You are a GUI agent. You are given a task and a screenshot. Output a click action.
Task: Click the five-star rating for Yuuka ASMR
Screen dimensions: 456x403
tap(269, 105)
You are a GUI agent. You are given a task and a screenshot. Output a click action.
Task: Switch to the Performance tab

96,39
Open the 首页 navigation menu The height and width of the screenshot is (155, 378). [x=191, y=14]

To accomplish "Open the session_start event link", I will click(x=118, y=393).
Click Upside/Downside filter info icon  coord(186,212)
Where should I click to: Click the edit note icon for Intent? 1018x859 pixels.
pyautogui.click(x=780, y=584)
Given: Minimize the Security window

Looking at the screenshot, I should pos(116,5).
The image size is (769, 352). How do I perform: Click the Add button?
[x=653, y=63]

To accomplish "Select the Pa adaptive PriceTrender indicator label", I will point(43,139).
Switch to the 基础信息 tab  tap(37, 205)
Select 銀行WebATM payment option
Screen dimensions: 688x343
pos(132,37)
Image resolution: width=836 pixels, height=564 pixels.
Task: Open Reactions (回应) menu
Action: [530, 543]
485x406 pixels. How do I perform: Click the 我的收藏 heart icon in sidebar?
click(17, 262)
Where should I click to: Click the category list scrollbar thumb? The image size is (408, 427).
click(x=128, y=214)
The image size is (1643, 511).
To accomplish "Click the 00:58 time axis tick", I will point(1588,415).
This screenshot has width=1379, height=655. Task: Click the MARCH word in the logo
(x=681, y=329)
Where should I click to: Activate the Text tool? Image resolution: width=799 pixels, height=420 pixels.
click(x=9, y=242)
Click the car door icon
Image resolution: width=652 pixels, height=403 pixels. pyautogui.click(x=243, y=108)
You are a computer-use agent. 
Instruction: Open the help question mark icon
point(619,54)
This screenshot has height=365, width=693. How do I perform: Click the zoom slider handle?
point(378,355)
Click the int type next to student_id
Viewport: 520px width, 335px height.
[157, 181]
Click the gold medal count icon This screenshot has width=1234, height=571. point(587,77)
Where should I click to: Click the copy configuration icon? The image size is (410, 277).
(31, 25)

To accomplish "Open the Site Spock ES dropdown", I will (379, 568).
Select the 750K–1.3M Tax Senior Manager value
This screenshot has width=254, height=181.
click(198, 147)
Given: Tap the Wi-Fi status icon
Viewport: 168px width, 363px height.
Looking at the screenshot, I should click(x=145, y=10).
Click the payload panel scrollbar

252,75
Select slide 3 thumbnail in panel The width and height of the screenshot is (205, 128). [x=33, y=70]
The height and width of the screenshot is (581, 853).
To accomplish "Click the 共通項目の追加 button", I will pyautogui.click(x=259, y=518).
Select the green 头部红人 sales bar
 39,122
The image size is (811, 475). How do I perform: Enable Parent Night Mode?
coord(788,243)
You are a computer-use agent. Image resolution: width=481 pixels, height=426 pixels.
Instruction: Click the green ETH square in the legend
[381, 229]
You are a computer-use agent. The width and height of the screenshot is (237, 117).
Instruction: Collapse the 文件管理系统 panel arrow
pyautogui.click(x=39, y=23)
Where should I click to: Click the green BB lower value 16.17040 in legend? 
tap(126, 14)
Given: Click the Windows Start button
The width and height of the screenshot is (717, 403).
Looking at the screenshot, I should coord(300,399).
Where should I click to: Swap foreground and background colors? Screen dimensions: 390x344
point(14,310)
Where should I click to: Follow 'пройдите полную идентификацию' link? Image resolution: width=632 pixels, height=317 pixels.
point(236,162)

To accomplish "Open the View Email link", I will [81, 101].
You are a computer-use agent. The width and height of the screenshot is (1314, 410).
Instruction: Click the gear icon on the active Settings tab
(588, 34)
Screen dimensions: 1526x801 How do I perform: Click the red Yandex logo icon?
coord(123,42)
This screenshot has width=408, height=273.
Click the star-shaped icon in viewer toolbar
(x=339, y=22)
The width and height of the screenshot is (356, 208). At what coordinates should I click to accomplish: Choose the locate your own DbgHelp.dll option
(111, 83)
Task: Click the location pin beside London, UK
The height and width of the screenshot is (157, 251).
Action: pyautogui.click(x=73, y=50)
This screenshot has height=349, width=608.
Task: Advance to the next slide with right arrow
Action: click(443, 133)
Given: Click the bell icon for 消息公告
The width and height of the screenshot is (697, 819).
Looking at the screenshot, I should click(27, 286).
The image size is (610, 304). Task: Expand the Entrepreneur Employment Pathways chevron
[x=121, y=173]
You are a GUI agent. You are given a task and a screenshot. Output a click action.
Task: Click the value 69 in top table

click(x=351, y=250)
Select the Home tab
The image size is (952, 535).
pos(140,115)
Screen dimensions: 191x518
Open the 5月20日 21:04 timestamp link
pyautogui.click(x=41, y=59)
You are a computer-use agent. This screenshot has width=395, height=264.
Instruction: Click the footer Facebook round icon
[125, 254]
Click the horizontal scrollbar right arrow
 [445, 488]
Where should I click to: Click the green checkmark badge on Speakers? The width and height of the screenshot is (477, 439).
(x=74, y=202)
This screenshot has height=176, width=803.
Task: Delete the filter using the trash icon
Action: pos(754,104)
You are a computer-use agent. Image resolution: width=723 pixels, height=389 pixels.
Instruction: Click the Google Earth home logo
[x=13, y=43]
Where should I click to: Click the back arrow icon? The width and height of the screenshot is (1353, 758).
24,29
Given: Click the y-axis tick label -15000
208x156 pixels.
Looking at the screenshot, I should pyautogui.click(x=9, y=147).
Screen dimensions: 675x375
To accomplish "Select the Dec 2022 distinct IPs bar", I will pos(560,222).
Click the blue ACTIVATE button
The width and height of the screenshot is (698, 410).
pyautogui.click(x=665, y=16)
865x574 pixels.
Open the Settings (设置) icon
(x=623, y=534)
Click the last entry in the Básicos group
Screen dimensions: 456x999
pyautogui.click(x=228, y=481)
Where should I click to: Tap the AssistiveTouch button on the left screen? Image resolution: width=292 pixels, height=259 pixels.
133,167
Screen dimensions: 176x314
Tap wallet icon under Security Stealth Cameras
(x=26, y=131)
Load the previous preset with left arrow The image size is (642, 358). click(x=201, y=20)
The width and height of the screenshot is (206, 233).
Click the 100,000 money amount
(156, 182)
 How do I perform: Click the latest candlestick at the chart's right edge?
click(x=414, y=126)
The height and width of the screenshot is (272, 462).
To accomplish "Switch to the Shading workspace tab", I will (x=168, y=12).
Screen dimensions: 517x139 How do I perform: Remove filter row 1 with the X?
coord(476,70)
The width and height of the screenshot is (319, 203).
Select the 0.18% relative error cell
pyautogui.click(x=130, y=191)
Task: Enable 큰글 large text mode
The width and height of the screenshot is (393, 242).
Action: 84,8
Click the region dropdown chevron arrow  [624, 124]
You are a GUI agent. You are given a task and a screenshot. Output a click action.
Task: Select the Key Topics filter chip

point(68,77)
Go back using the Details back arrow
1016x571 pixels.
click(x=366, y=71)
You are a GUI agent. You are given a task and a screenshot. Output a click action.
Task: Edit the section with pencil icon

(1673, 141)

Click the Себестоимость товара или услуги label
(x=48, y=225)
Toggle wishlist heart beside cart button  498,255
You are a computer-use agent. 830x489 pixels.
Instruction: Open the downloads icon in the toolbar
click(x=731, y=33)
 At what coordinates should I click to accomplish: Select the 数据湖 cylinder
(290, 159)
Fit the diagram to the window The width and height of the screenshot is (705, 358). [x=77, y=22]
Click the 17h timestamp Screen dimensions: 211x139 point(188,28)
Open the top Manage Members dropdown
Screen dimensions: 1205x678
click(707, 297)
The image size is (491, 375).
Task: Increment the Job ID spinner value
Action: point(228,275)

+ + + + +

WHAT IS BEING ASKED: Both end lines included, restate word for word the lines above from the line with "Click the gold" to the line with "Task: Click the location", and nothing else.

YOUR RESPONSE:
Click the gold medal count icon This screenshot has width=1234, height=571. point(587,77)
Where should I click to: Click the copy configuration icon? The image size is (410, 277).
(31, 25)

To accomplish "Open the Site Spock ES dropdown", I will (379, 568).
Select the 750K–1.3M Tax Senior Manager value
This screenshot has width=254, height=181.
click(198, 147)
Given: Tap the Wi-Fi status icon
Viewport: 168px width, 363px height.
Looking at the screenshot, I should click(x=145, y=10).
Click the payload panel scrollbar

252,75
Select slide 3 thumbnail in panel The width and height of the screenshot is (205, 128). [x=33, y=70]
The height and width of the screenshot is (581, 853).
To accomplish "Click the 共通項目の追加 button", I will pyautogui.click(x=259, y=518).
Select the green 头部红人 sales bar
 39,122
The image size is (811, 475). How do I perform: Enable Parent Night Mode?
coord(788,243)
You are a computer-use agent. Image resolution: width=481 pixels, height=426 pixels.
Instruction: Click the green ETH square in the legend
[381, 229]
You are a computer-use agent. The width and height of the screenshot is (237, 117).
Instruction: Collapse the 文件管理系统 panel arrow
pyautogui.click(x=39, y=23)
Where should I click to: Click the green BB lower value 16.17040 in legend? 
tap(126, 14)
Given: Click the Windows Start button
The width and height of the screenshot is (717, 403).
Looking at the screenshot, I should coord(300,399).
Where should I click to: Swap foreground and background colors? Screen dimensions: 390x344
point(14,310)
Where should I click to: Follow 'пройдите полную идентификацию' link? Image resolution: width=632 pixels, height=317 pixels.
point(236,162)

To accomplish "Open the View Email link", I will [81, 101].
You are a computer-use agent. The width and height of the screenshot is (1314, 410).
Instruction: Click the gear icon on the active Settings tab
(588, 34)
Screen dimensions: 1526x801 How do I perform: Click the red Yandex logo icon?
coord(123,42)
This screenshot has width=408, height=273.
Click the star-shaped icon in viewer toolbar
(x=339, y=22)
The width and height of the screenshot is (356, 208). At what coordinates should I click to accomplish: Choose the locate your own DbgHelp.dll option
(111, 83)
Task: Click the location pin beside London, UK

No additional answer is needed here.